With 27 minutes to spare at the time of writing this post, Mutual Benefits Chapter 16 is now posted. I have gone through hell and back this past month and will likely expand on that in another blog post where I’m not so burnt out, but hey, I haven’t missed a month in a long time, and didn’t want to break the chain now.
I really enjoy when I discover that certain things in my stories operate as representations. I especially like it when I don’t realize it’s happening as I write it. For example, while editing the chapter, it dawned on me that the story used Bloodborne, basically throughout the whole story, as this weird metaphor or representation for status. It’s used by Quinn is the only avenue for his confidence in the face of several social situations, and in this chapter <here be spoilers!> it’s used to show just how insecure he is about what’s going on in his own relationship. At the critical moment of self-doubt, he refuses to play because he feels he’s too poor at it. There’s something there, and I really enjoy witnessing that as a second party to Quinn.

- _STATED TASK 1_
Convert the lines of the records starting at the one containing "Task: Confirm with the OK button" and ending at the one containing "Click the bracket" into a JSON list of strings, one string per line, omitting blank lines.

- _Element lookup records_
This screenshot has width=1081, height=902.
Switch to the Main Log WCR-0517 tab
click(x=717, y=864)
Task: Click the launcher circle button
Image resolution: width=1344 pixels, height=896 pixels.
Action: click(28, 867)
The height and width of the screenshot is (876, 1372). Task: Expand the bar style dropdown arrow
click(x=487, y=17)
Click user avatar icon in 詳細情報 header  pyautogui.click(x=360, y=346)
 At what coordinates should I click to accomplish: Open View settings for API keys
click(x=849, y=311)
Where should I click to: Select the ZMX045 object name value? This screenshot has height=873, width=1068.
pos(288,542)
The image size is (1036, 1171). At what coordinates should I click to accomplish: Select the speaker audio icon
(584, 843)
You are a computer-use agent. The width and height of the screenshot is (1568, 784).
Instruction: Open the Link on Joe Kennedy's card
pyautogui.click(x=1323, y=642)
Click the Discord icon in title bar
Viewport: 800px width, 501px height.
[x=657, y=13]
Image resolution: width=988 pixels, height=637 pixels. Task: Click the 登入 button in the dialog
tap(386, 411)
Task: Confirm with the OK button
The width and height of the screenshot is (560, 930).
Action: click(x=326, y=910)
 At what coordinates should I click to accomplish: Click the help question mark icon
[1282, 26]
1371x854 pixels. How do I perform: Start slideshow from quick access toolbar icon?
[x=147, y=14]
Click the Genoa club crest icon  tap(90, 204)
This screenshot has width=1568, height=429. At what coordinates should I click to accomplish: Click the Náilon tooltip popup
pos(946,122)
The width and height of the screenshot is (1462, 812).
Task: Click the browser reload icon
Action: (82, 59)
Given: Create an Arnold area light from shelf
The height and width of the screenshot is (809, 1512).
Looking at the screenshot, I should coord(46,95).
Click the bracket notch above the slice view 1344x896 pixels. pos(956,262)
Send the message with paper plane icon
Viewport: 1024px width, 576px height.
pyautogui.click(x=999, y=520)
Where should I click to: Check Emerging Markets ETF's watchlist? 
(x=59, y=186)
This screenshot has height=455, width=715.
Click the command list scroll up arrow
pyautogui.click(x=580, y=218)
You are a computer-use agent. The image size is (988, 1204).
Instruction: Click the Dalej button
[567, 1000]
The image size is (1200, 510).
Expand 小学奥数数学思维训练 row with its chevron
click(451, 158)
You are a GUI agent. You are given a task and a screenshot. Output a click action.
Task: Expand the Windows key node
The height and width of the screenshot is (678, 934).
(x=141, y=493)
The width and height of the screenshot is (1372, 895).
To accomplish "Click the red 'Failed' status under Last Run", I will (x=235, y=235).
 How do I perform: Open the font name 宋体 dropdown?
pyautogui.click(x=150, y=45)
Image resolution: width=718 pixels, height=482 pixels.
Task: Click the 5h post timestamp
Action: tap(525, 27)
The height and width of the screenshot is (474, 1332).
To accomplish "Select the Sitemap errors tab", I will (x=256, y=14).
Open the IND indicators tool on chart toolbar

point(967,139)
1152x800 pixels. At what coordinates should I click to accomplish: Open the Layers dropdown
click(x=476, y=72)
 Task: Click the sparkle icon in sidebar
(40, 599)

- _STATED TASK 2_
In the blog post, which game does the story use as a representation of status?

- _TASK RESPONSE 1_
[
  "Task: Confirm with the OK button",
  "The width and height of the screenshot is (560, 930).",
  "Action: click(x=326, y=910)",
  " At what coordinates should I click to accomplish: Click the help question mark icon",
  "[1282, 26]",
  "1371x854 pixels. How do I perform: Start slideshow from quick access toolbar icon?",
  "[x=147, y=14]",
  "Click the Genoa club crest icon  tap(90, 204)",
  "This screenshot has width=1568, height=429. At what coordinates should I click to accomplish: Click the Náilon tooltip popup",
  "pos(946,122)",
  "The width and height of the screenshot is (1462, 812).",
  "Task: Click the browser reload icon",
  "Action: (82, 59)",
  "Given: Create an Arnold area light from shelf",
  "The height and width of the screenshot is (809, 1512).",
  "Looking at the screenshot, I should coord(46,95).",
  "Click the bracket notch above the slice view 1344x896 pixels. pos(956,262)"
]

- _TASK RESPONSE 2_
Bloodborne